Unique in the Dordogne!
I’d been thinking about writing about the white stone Romanesque churches which are scattered around the villages of the Riberac area, and I’d been to the tourist information office to get the leaflet ‘Balade en Terre Romane’ - a map of 40 local churches. Amazingly two days later an opportunity arose to visit the church of Saint-Meard-de- Dronne with a local history group.
We assembled in front of the church on a beautiful sunny day in February, and our guide explained that the second phase of restoration of the church has been completed, and there will be a third phase when money allows.
I’ve always held the belief that churches hold a huge amount of history, regardless of whether you’re religious or not. The Romanesque churches were all founded in the 12th century, and are often quite simple inside and out, so I wasn’t expecting what I saw when I walked through the church door. Our guide had wanted us to enter in natural light to get the original effect, but someone had already switched on the lights.
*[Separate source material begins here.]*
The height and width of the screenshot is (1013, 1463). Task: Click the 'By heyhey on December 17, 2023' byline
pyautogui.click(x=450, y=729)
It really didn’t matter.
The Frescoes of Saint-Meard-de-Dronne
Incredibly the entire inside of the church is painted with colourful frescoes depicting biblical stories, and visions of heaven and hell. The first hints of what lay beneath later decoration would have been uncovered by bored choir boys in the gallery scratching the walls with coins during services.
You may be able to recognise some of the stories shown, I recognised The Last Supper, and was particularly impressed with the depiction of hell. It featured 4 devils, one wearing shorts, and the treatment before being ushered in to the jaws of a monster!
These amazing paintings were completed in 1500, and the colours have been well preserved. Sadly we’ll never know what was depicted on some lower sections of wall due to damage caused by rising damp.
Little remains of the Romanesque stone decoration of the church, just some parts of an elaborately decorated column, and 2 stone plaques in the entrance. Two further pieces are being held at the Marie (town hall). Unfortunately a lot would have ended up in the nearby lime kiln as lime was of more use on the fields.
Once the restoration is complete our guide says this church will be unique in the Dordogne and Perigord region, and is likely to become World famous. I haven’t mentioned that Saint- Meard-de-Dronne is the first village along the road from Le Pommier Gites. Visits to the church are possible by arrangement, understandably they’re not leaving it unlocked at the moment.